### What is expected
Could you please output all of the records exactly?

### Data section
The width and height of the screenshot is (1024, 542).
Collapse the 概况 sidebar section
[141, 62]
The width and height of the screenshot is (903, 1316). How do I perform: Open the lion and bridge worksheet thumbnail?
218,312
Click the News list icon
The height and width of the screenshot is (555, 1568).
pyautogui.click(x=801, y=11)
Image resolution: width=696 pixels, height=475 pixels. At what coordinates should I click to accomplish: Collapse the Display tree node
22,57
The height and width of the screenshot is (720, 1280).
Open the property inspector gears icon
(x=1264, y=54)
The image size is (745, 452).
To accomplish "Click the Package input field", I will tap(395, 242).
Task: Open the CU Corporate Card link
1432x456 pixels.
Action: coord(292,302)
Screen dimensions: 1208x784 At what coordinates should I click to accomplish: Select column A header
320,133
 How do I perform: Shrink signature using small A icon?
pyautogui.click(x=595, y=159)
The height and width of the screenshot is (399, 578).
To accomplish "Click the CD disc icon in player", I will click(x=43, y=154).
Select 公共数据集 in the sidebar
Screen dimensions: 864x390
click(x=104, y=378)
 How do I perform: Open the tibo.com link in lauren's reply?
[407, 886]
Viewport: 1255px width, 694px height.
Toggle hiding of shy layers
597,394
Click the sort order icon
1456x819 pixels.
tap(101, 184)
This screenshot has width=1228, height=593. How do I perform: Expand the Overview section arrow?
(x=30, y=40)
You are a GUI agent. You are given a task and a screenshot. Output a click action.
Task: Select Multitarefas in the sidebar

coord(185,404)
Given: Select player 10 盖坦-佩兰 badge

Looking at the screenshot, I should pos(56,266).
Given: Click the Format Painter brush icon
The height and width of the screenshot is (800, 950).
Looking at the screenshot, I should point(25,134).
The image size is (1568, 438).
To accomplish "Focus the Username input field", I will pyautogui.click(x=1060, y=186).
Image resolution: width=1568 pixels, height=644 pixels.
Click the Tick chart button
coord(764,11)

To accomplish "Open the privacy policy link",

### Completed exercise
The width and height of the screenshot is (1024, 542).
Collapse the 概况 sidebar section
[141, 62]
The width and height of the screenshot is (903, 1316). How do I perform: Open the lion and bridge worksheet thumbnail?
218,312
Click the News list icon
The height and width of the screenshot is (555, 1568).
pyautogui.click(x=801, y=11)
Image resolution: width=696 pixels, height=475 pixels. At what coordinates should I click to accomplish: Collapse the Display tree node
22,57
The height and width of the screenshot is (720, 1280).
Open the property inspector gears icon
(x=1264, y=54)
The image size is (745, 452).
To accomplish "Click the Package input field", I will tap(395, 242).
Task: Open the CU Corporate Card link
1432x456 pixels.
Action: coord(292,302)
Screen dimensions: 1208x784 At what coordinates should I click to accomplish: Select column A header
320,133
 How do I perform: Shrink signature using small A icon?
pyautogui.click(x=595, y=159)
The height and width of the screenshot is (399, 578).
To accomplish "Click the CD disc icon in player", I will click(x=43, y=154).
Select 公共数据集 in the sidebar
Screen dimensions: 864x390
click(x=104, y=378)
 How do I perform: Open the tibo.com link in lauren's reply?
[407, 886]
Viewport: 1255px width, 694px height.
Toggle hiding of shy layers
597,394
Click the sort order icon
1456x819 pixels.
tap(101, 184)
This screenshot has width=1228, height=593. How do I perform: Expand the Overview section arrow?
(x=30, y=40)
You are a GUI agent. You are given a task and a screenshot. Output a click action.
Task: Select Multitarefas in the sidebar

coord(185,404)
Given: Select player 10 盖坦-佩兰 badge

Looking at the screenshot, I should pos(56,266).
Given: Click the Format Painter brush icon
The height and width of the screenshot is (800, 950).
Looking at the screenshot, I should point(25,134).
The image size is (1568, 438).
To accomplish "Focus the Username input field", I will pyautogui.click(x=1060, y=186).
Image resolution: width=1568 pixels, height=644 pixels.
Click the Tick chart button
coord(764,11)

To accomplish "Open the privacy policy link",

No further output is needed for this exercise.